PROMPT: Below are the entries. Print only the lines starting at the one with "Task: Click the lines" and ending at the one with "Given: Close the import articles dialog", exactly, with no pictures.

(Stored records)
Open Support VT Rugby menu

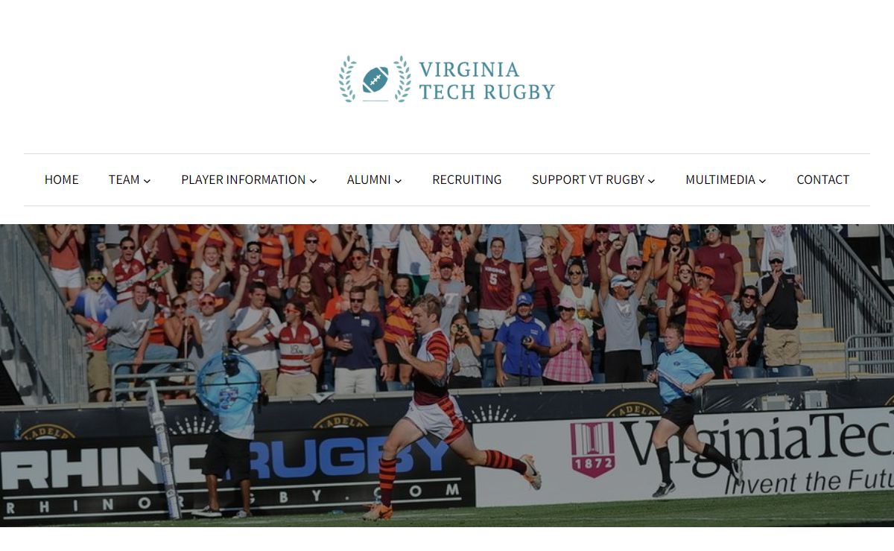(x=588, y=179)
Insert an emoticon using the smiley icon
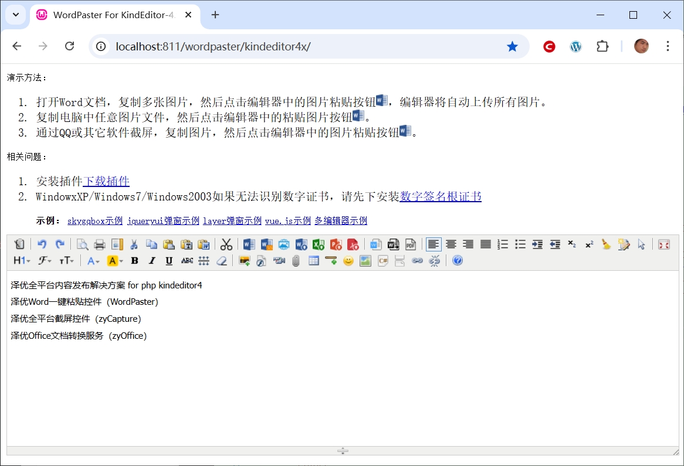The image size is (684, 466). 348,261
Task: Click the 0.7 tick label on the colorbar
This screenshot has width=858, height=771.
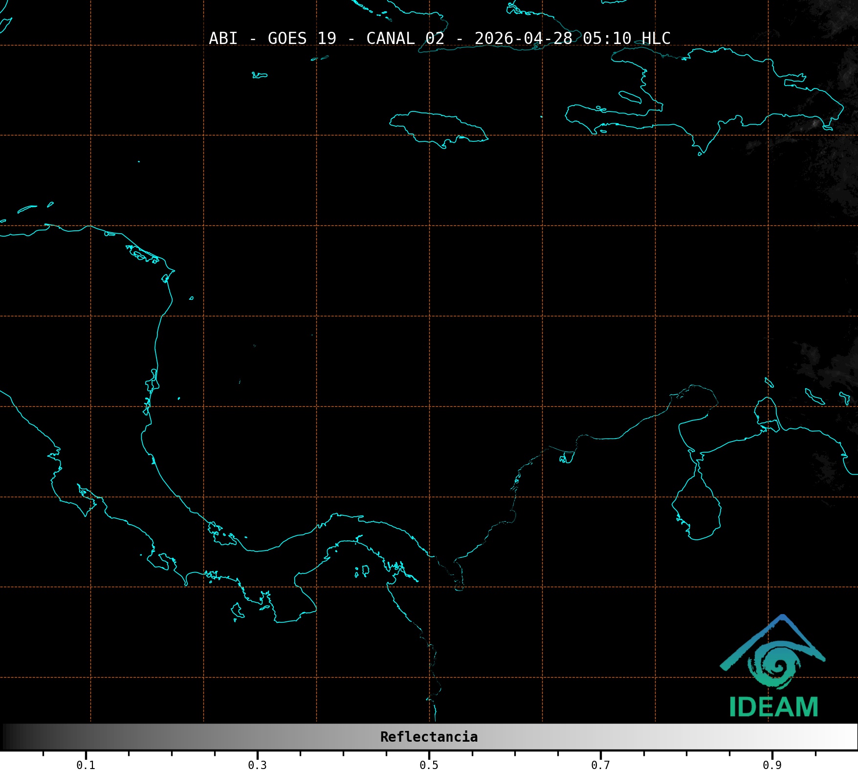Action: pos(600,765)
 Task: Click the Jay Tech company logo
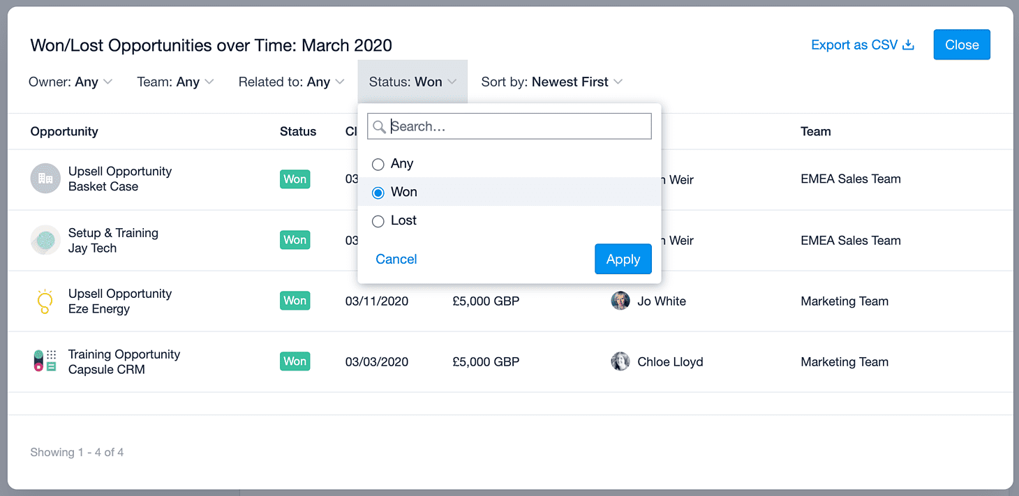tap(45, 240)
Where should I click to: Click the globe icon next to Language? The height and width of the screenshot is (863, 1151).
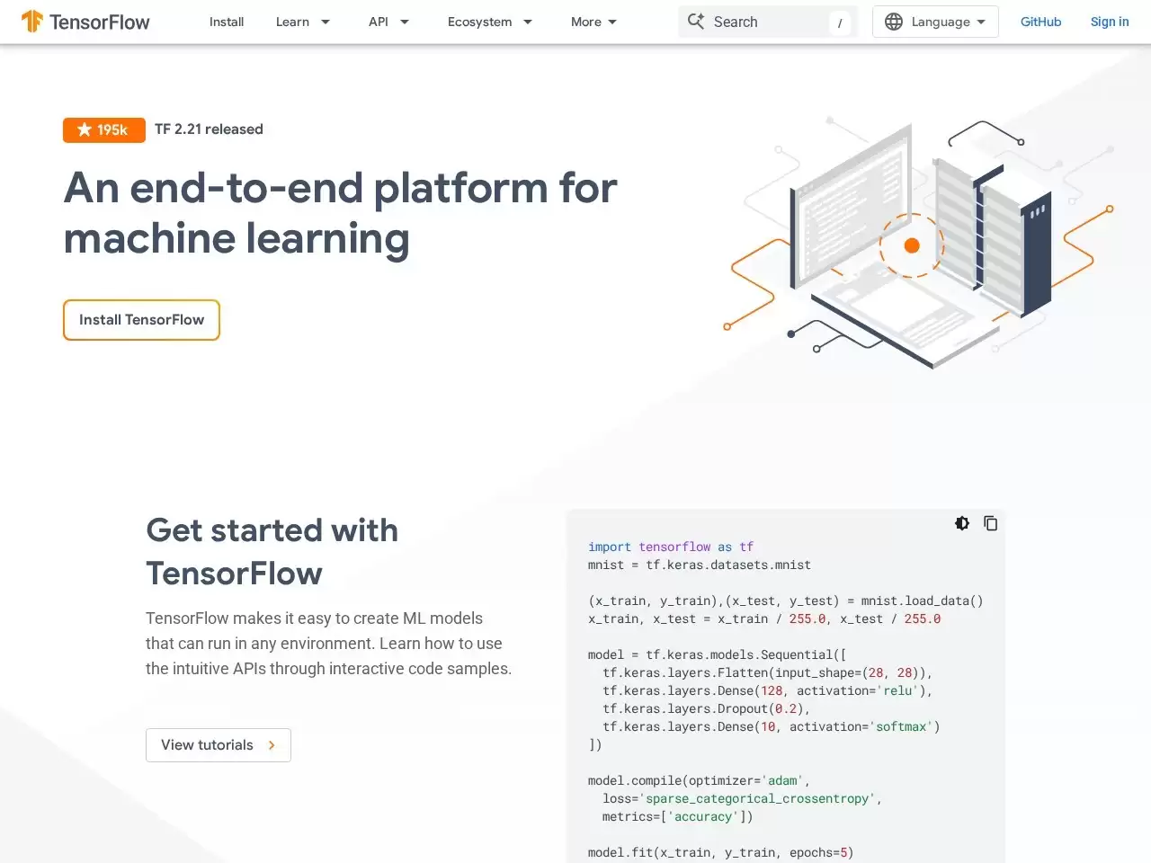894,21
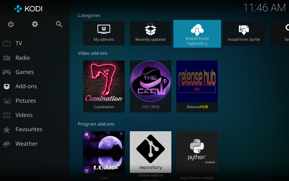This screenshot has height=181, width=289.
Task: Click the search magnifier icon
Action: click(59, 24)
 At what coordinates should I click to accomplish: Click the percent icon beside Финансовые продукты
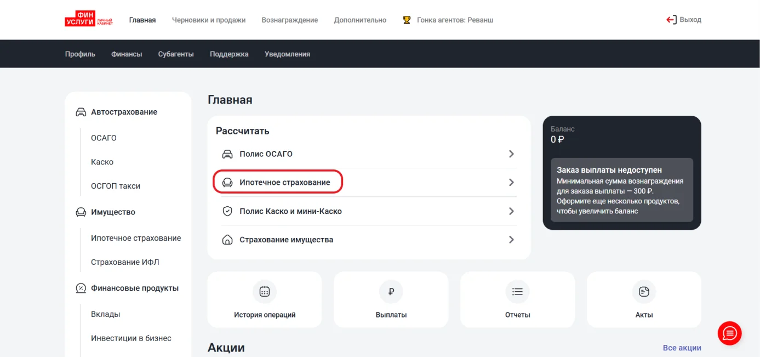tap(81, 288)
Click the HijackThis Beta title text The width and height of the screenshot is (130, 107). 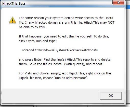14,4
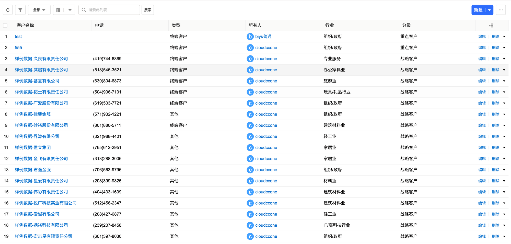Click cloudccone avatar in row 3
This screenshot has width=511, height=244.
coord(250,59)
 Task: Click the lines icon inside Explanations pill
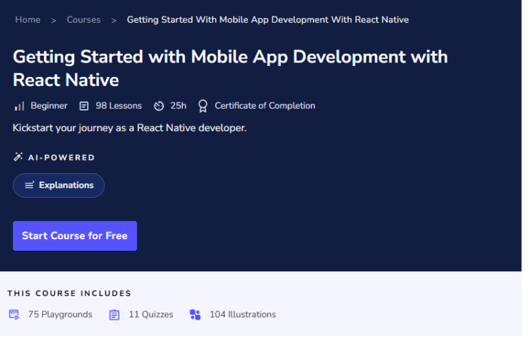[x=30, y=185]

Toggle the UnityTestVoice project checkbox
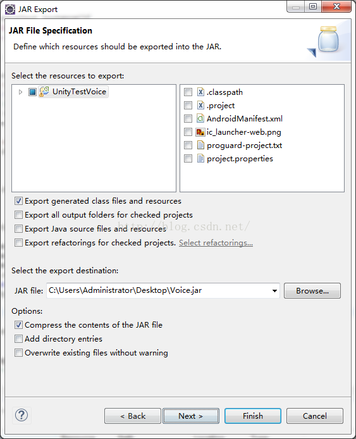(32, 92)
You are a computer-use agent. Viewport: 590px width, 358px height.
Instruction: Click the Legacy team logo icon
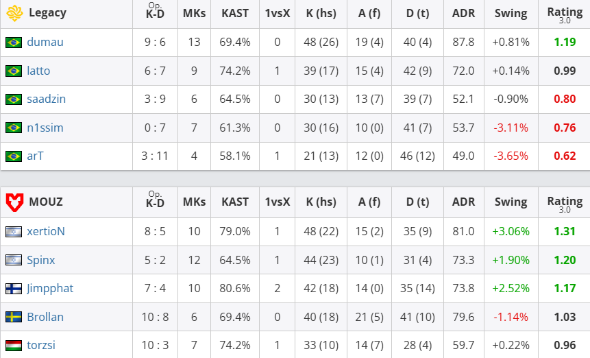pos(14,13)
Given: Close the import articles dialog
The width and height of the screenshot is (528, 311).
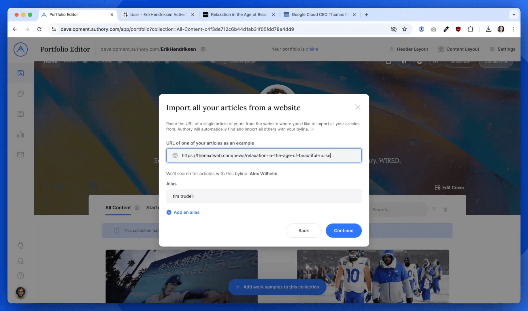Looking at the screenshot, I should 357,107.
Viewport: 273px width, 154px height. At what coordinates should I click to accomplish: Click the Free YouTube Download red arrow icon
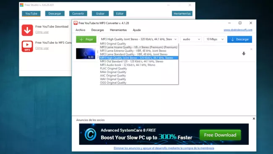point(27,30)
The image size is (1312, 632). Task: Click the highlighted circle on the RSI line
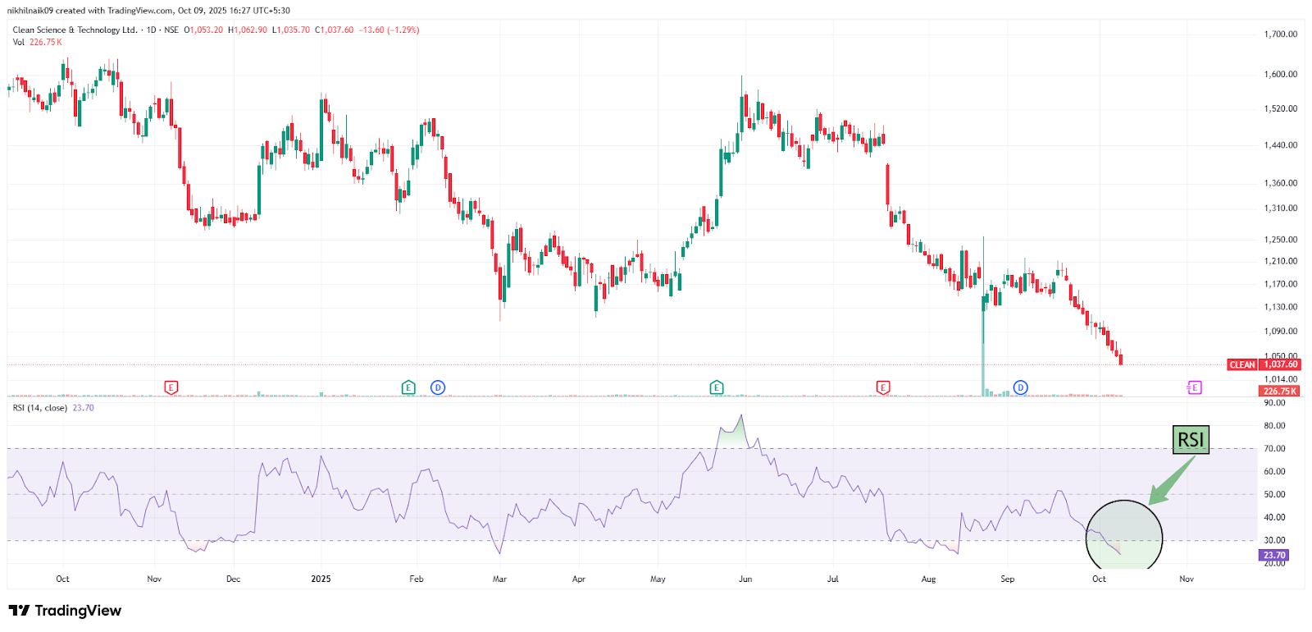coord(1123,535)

EXERCISE RESPONSE:
 Task: Click the lines icon inside Explanations pill
[x=30, y=185]

Toggle the UnityTestVoice project checkbox
(32, 92)
You are a computer-use agent. Viewport: 590px width, 358px height.
Instruction: Click the Legacy team logo icon
pos(14,13)
Given: Close the import articles dialog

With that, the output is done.